Roger Steele's factional hostility towards the Socialist Action League is becoming rather absurd. Students who don't like him acting in this way in their name could perhaps bring it to hit attention.
Keith LockeEditor Socialist Action
[Salient is grateful to Mr Locke for providing this original example of the work of the Trotskyist school of falsification of history. Unfortunately Mr Locke's piece borders on the trivial, but it Still shows the means by which the likes of Locke and the old Trot before him distort a story to paint themselves as martyrs.
First, let's sort out the facts. No photographs were ever 'solicited' from the socialist action photographer, Graeme Cookson. Use of the photographs was discussed between Cookson in his capacity as a worker at Fords, and the writer of our story. Actually, Locke's letter is the first time I had ever heard Cookson described as the Socialist Action photographer' — very convenient for you, Mr Locke.

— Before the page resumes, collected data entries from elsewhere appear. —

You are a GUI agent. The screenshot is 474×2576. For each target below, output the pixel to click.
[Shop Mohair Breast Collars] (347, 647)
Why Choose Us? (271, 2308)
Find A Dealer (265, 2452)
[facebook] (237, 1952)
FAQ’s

Second falsification — "in June this year Steele became very upset..." In fact, my unease about Salient photos being sold to Socialist Action had been growing for some time, but I never got 'upset' about it, the only time I ever get upset at the Trots is when they tell lies.
Third, I did not "blame my subordinates". I said to Locke over the telephone that the arrangement for the photos was made without my knowledge by the writer of the Ford story and the Fora worker, Cookson. When Cookson asked, via the writer, to use our darkroom and facilities I acceded, as Cookson seemed keen to present the photos.
I do not recall describing the photos as Trotskyist' — certainly that would be a little absued, unless it was a conversational abbreviation for taken by a photographer from a Trotskyist newspaper'.
Finally, even if all Mr Locke's points about the 'soliciting' etc of the photos were accurate (which they are not) they still do not necessitate a reciprocal relationship. I decided to no longer allow Salient photographs to be used by Socialist Action because I regarded that paper as a distortion of reality which I wanted no part of, and Mr Locke's latest actions give me no cause to change my mind. — Ed.]